The bicycle spoke volumes about Gray’s personal and business philosophy. His idea of a vacation is slugging up a mountain, emulating his hero in the Tour de France stages. And in business, as chief executive of Peyto Energy Trust, Gray prefers to wear the yellow jersey, leading in every possible metric.

Since the company was founded in 1998, Peyto has become one of the most successful in the oil and gas exploration business. Daily production has surged from 111 barrels of oil equivalent at the end of 1999 (Peyto primarily produces natural gas, which is measured in barrels of oil equivalent—the amount of energy contained in one barrel of crude oil) to 21,511 barrels of oil equivalent per day in the most recent quarter, a compound annual growth rate of 184%.

Here’s the kicker: The company has just 24 employees. With a run rate of about $290 million in annual revenue, Peyto achieves a remarkable $12 million in revenue per employee. That tops its 2004 record of $11.4 million per employee.

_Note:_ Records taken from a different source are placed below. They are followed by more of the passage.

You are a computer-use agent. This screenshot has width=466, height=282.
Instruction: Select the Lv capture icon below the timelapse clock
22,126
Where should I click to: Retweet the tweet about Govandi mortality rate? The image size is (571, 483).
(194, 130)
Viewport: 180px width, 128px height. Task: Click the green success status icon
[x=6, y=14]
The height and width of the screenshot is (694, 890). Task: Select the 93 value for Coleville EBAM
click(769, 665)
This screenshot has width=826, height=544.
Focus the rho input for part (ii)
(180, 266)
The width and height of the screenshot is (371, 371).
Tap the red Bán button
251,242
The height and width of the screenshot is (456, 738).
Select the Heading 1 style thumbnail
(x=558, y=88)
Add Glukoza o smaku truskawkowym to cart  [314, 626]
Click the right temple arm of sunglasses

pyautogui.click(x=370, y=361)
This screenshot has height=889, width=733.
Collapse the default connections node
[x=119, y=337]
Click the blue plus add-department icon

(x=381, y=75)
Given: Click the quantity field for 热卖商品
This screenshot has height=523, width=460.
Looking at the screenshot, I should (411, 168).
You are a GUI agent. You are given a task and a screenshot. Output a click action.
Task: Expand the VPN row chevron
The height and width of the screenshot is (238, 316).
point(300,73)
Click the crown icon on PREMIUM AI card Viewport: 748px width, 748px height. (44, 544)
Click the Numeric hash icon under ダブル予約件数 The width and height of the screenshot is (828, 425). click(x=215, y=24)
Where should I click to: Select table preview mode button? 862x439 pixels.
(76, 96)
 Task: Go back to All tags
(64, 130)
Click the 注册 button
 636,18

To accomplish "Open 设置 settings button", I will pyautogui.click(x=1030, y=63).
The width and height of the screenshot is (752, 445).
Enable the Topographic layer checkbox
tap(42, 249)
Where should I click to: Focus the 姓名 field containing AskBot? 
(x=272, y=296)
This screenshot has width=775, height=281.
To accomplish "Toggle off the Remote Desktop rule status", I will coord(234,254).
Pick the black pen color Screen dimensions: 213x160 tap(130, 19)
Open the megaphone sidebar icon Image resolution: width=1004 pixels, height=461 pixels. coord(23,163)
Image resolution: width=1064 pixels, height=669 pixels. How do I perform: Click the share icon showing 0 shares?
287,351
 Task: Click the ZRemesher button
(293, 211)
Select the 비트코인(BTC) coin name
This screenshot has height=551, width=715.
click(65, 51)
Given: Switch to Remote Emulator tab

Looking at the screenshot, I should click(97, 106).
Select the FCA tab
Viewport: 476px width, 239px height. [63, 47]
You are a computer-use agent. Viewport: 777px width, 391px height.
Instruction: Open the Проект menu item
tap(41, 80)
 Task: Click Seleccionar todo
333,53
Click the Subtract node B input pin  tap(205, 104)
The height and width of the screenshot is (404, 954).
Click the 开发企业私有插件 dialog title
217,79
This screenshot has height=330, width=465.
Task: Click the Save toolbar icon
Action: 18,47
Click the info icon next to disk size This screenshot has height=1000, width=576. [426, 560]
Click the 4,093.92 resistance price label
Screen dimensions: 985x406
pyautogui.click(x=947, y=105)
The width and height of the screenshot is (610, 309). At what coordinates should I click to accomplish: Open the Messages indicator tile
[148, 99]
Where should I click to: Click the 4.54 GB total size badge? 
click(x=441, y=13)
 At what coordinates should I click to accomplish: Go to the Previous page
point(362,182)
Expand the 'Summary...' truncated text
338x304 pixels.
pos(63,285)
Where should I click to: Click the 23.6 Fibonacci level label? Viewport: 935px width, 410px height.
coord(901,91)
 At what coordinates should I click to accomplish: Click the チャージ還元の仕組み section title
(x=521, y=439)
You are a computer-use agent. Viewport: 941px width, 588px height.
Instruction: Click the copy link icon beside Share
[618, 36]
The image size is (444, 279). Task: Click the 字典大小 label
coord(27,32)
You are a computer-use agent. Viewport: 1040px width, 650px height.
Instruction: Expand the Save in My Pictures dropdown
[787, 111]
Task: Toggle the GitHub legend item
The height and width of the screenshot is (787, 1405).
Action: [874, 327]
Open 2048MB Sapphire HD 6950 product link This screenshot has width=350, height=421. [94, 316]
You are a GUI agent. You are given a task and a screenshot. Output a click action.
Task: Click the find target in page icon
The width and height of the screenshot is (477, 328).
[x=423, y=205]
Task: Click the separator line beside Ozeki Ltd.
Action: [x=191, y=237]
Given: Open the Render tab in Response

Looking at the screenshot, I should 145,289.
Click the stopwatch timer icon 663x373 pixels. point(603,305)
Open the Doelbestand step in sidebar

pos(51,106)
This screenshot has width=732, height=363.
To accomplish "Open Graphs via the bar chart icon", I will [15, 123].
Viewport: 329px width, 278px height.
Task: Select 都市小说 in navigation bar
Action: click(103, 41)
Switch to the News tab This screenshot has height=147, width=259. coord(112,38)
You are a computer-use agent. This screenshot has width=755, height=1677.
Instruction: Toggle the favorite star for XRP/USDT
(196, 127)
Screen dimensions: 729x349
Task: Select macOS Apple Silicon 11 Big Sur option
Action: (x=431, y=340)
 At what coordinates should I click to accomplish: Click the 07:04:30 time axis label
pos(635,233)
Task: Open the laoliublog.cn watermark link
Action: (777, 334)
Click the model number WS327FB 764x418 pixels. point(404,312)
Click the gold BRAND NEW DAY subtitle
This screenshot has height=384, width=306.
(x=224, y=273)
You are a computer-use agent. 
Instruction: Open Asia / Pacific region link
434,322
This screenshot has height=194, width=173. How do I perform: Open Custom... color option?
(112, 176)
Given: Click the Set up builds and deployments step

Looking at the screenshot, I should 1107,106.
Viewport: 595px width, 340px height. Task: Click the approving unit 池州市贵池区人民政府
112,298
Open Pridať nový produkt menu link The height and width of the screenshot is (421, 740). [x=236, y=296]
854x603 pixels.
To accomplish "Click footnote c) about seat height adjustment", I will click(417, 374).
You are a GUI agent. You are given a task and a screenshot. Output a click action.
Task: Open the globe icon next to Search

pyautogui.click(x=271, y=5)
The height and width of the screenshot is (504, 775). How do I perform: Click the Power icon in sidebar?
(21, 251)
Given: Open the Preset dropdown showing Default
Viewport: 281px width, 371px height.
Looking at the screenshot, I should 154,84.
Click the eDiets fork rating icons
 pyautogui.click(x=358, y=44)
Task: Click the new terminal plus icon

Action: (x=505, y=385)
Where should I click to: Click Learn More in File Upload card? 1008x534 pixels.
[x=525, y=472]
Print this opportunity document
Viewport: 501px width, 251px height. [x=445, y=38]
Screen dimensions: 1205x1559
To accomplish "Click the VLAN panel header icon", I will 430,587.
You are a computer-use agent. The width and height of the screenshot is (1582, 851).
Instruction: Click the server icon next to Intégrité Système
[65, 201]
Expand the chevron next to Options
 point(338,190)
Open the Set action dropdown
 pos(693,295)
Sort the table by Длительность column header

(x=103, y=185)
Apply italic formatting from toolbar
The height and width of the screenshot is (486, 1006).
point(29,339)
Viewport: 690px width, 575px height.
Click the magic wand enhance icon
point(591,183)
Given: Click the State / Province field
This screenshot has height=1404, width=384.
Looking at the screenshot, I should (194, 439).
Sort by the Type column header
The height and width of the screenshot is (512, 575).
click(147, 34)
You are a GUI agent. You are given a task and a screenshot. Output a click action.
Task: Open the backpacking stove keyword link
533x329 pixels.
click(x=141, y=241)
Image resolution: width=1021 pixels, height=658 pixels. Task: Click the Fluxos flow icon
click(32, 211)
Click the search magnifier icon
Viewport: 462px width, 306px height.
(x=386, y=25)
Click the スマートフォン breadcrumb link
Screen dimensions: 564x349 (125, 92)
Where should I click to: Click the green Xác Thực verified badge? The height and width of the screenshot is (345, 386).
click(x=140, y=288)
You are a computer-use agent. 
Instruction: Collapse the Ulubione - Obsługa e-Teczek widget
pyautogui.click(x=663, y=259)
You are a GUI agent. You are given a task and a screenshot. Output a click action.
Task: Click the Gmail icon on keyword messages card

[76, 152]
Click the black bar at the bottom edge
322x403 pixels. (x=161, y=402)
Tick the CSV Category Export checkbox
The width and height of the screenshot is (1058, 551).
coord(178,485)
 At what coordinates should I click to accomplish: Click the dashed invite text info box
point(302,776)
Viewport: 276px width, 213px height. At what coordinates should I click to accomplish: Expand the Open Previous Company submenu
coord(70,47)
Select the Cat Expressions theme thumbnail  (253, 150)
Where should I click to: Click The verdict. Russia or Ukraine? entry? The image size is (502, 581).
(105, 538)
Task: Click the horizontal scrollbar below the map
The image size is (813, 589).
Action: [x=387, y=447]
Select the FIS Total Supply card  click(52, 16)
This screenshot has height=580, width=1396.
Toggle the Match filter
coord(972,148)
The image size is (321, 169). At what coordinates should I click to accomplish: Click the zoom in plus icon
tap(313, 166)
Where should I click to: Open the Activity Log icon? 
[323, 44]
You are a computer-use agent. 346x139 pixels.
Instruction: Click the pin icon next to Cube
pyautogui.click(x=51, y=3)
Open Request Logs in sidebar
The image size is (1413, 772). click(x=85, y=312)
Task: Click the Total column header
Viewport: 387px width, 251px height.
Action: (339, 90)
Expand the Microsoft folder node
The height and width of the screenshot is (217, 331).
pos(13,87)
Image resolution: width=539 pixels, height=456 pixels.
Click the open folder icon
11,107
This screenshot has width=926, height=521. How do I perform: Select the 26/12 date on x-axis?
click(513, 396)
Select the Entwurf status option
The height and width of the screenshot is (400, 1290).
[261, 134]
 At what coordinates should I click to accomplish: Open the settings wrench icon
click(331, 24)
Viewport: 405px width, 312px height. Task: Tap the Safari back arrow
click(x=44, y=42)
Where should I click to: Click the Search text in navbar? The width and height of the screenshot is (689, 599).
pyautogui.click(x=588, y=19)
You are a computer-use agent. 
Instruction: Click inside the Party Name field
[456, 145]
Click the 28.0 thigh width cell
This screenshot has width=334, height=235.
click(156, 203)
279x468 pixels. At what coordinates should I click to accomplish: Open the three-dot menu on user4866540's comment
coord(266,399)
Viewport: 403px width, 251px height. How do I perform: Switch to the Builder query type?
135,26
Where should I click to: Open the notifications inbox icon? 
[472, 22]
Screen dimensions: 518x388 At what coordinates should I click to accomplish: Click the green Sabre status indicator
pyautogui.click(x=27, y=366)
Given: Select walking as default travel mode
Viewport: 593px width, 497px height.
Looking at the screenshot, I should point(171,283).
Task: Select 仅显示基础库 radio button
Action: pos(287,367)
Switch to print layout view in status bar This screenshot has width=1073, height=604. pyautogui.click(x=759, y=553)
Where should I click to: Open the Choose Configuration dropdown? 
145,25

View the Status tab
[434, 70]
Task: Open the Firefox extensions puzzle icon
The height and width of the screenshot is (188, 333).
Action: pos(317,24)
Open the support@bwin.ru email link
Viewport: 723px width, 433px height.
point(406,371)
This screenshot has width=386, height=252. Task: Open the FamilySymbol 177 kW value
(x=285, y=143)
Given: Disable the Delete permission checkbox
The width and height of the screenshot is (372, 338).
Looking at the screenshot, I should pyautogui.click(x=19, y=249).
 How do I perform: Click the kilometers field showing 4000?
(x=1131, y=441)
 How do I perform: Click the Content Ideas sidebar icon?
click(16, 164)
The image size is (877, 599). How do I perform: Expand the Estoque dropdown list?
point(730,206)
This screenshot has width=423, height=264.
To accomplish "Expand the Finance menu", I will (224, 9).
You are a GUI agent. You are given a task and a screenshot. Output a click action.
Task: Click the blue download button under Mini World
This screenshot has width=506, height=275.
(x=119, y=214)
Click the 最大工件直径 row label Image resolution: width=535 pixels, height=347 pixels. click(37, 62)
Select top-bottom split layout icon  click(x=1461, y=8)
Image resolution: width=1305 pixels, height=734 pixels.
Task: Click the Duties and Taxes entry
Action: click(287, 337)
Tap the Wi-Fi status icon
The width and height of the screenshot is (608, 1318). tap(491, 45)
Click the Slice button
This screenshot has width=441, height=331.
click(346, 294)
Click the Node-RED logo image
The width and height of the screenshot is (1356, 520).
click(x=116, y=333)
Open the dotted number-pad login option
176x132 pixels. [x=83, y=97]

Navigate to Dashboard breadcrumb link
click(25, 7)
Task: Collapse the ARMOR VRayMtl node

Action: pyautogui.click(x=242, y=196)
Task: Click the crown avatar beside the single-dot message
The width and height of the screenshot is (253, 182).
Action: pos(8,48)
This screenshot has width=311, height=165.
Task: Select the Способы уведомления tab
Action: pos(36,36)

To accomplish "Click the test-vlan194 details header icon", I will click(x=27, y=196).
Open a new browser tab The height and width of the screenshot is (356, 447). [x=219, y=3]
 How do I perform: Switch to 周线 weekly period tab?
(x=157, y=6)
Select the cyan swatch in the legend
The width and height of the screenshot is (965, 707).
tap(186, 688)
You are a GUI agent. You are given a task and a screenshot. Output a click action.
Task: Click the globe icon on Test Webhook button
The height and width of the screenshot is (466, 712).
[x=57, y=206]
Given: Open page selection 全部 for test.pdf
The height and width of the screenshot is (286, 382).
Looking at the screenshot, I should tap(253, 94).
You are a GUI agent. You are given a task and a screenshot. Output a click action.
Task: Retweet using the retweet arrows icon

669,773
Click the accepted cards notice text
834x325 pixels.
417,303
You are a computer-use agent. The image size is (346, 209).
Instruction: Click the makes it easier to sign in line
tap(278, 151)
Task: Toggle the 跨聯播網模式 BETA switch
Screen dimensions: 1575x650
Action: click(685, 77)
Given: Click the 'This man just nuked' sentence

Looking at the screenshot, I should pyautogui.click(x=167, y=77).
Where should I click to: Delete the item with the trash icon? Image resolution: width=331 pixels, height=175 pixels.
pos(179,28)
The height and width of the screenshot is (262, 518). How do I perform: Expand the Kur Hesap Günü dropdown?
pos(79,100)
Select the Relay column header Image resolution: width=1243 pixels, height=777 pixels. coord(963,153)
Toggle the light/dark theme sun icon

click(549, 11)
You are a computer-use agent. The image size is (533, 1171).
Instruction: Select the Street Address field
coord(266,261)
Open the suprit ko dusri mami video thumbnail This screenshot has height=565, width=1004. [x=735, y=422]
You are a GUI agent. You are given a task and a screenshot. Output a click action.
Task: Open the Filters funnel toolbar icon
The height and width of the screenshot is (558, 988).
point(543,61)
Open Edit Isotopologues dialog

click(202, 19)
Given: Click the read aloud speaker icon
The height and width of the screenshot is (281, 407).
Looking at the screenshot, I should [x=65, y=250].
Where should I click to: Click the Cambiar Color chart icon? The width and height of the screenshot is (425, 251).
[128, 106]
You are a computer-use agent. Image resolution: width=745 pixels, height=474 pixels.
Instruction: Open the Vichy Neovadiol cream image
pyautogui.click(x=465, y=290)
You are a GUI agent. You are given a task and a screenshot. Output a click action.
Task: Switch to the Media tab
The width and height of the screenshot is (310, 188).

It would be easy to dismiss this achievement as a product of skyrocketing prices, but the fact is that Peyto stands out even in the heady oil and gas business.

Peyto’s operating costs per barrel—at a time when oil companies are battling for land and competing to secure drilling rigs to capitalize on $66-a-barrel crude (as of Sept. 19)—have actually fallen from about $7.30 per barrel of oil equivalent in 1999 to $1.80 today. Peyto achieves these results through a combination of business smarts, outsourcing and sophisticated software that allows the company’s engineers to more quickly and accurately determine the best spots to drill for oil and natural gas.

“My philosophy has always been to keep the people and functions that create value in-house, and outsource everything else,” Gray says. “The more you complicate the business, the harder it is to repeat the same success.”